**Your assignment**
Copy out each line of the listing below in which the string "Pick" occurs.

**Records to use**
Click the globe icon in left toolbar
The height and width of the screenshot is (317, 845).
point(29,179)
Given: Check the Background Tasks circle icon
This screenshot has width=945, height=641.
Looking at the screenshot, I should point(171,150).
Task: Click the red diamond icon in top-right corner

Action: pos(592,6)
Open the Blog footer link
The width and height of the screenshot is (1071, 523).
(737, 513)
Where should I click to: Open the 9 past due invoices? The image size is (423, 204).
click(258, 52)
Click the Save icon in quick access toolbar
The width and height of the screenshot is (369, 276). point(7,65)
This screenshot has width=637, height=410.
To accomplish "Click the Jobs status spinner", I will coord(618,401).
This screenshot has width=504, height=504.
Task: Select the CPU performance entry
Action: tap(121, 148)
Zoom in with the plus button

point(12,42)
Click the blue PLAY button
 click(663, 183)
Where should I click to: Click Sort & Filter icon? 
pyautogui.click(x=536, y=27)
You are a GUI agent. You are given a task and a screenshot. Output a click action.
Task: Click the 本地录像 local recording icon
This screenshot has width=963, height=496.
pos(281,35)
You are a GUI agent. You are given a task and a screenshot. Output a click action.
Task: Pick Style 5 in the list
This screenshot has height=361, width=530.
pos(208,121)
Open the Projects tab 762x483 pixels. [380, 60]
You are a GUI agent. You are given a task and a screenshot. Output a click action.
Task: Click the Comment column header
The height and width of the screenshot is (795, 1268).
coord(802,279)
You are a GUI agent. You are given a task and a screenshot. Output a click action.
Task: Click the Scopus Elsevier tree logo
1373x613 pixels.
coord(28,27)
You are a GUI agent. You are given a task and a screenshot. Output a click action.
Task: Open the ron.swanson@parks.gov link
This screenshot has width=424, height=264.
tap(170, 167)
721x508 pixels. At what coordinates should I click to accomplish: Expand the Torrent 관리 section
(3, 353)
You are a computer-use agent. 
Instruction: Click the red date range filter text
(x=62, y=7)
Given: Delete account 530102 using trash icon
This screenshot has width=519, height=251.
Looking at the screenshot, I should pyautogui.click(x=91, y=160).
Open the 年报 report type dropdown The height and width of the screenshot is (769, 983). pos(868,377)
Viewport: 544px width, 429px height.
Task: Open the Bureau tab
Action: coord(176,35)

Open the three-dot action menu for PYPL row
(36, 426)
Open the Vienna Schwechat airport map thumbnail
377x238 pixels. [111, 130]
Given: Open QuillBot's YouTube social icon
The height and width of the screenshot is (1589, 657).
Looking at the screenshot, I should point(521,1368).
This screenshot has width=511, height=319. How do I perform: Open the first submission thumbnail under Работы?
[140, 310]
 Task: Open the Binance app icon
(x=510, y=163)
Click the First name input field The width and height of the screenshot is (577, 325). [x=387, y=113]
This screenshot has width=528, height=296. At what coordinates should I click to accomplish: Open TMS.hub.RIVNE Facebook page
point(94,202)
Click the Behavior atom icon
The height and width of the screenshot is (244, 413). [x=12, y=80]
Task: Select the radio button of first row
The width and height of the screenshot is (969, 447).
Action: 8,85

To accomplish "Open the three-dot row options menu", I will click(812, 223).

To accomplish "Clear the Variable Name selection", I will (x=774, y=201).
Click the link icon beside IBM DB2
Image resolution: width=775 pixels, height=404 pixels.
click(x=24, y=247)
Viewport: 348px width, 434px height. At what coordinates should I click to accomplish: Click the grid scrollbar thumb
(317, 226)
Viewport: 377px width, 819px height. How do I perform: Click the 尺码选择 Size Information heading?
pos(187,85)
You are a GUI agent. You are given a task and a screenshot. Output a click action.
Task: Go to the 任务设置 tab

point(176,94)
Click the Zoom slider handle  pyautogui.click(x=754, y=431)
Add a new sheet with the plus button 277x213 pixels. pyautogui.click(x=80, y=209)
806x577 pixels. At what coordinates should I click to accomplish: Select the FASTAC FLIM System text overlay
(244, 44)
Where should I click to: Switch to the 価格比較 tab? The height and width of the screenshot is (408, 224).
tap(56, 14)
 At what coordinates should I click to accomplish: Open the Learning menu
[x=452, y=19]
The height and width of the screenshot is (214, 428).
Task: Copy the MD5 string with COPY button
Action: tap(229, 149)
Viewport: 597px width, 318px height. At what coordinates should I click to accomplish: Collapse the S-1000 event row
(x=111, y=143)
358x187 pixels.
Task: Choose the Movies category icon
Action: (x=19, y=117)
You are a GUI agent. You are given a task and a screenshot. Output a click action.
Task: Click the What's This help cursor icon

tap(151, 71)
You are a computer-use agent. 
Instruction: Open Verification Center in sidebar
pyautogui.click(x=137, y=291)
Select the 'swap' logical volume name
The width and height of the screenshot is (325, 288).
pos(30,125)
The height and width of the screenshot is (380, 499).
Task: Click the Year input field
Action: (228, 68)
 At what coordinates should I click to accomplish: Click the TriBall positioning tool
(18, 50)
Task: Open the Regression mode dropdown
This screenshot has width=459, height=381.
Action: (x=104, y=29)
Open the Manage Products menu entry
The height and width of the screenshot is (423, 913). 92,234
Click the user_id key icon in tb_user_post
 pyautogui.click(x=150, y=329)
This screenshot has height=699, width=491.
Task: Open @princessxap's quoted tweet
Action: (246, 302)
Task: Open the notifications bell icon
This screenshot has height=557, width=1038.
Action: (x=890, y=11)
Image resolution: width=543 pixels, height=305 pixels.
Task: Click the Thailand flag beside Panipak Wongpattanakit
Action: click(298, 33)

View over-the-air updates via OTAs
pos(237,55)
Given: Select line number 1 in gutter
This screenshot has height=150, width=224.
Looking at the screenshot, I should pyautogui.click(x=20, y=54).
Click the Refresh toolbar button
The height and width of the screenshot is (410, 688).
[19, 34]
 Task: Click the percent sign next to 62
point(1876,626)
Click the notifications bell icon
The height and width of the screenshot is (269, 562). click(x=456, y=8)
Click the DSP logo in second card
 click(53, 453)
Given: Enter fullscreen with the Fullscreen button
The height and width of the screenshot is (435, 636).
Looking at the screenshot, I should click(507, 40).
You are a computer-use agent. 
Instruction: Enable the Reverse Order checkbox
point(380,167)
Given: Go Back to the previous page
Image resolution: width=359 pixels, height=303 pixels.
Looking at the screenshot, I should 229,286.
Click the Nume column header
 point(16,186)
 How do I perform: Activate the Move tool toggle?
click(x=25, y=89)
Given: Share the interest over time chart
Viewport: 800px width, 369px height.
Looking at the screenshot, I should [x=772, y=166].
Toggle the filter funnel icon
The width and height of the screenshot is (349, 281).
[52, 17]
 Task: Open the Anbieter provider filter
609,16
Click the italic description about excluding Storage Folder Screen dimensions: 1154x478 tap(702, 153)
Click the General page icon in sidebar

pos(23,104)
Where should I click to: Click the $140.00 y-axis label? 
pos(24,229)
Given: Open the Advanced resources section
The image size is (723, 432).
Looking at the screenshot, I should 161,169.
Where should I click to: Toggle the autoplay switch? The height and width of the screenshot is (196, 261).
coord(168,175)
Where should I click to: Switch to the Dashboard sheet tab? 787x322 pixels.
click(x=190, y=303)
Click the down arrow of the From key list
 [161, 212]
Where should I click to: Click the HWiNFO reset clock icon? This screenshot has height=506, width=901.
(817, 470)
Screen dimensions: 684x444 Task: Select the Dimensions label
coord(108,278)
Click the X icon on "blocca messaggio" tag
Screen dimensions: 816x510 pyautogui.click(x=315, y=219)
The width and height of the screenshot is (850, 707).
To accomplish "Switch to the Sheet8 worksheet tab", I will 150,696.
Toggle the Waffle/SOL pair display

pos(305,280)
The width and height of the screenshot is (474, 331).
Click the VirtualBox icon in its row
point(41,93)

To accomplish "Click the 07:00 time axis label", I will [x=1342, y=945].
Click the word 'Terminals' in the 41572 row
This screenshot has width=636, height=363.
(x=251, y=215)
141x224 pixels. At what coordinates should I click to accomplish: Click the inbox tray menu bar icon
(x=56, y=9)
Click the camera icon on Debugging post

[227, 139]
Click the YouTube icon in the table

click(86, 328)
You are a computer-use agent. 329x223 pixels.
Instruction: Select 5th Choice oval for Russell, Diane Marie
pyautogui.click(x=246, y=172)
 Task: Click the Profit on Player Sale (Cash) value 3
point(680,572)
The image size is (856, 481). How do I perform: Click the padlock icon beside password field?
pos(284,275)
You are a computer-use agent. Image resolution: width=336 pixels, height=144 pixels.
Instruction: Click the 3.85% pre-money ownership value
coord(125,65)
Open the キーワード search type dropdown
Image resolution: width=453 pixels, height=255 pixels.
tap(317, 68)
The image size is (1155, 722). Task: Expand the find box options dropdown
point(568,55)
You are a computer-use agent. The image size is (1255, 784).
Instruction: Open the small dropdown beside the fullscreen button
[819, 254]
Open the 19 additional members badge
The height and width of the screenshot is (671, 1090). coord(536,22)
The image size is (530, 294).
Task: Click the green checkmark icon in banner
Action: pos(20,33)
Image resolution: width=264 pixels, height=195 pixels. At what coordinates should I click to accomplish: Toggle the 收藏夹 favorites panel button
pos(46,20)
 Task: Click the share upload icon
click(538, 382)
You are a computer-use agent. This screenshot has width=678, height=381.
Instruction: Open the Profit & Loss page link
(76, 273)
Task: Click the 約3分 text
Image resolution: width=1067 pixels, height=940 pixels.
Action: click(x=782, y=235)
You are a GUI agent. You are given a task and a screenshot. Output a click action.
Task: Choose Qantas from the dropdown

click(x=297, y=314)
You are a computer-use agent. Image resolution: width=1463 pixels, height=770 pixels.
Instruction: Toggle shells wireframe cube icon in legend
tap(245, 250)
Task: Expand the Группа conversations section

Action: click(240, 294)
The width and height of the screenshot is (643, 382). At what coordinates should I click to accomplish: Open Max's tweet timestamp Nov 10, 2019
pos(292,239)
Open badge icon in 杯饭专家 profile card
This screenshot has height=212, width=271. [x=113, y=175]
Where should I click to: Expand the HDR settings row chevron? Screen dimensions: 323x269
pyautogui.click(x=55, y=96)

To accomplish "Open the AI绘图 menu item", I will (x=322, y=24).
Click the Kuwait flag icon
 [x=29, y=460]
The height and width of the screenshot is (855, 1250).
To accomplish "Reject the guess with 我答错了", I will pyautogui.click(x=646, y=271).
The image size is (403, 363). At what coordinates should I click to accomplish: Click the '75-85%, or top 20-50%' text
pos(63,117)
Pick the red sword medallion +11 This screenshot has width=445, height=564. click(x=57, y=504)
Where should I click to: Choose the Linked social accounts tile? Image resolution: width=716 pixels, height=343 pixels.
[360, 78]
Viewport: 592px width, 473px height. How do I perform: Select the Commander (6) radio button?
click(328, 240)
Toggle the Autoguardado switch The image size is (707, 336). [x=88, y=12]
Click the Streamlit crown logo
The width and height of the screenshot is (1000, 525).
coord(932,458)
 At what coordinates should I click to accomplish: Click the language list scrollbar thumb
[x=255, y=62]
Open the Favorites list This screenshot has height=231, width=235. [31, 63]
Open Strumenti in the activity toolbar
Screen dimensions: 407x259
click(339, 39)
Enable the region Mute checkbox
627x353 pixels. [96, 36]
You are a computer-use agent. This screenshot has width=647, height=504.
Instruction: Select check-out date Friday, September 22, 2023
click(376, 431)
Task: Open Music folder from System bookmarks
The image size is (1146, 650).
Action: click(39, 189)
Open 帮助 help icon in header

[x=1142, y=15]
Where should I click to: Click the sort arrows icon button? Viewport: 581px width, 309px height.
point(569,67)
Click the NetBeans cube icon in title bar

**The answer**
Task: Pick Style 5 in the list
Pick the red sword medallion +11 This screenshot has width=445, height=564. click(x=57, y=504)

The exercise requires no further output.